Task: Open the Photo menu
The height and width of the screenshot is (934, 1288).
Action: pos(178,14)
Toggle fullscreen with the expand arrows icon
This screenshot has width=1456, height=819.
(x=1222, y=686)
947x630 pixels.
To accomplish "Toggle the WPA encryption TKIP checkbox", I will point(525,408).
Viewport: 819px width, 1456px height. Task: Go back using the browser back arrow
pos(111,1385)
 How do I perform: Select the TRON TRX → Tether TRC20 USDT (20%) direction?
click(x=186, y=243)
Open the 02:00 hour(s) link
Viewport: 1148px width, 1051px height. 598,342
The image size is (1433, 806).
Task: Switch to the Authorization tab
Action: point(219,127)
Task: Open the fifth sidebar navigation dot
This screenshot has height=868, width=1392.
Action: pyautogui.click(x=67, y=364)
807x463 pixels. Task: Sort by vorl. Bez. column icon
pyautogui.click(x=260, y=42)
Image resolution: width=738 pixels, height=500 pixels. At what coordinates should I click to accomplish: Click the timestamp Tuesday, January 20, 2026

######

◆ TASK BRIEF: How many lines in the rows above contain the string "Toggle", where case must match? Reply with the number alone.

◆ RESULT FOR THIS EXERCISE: 2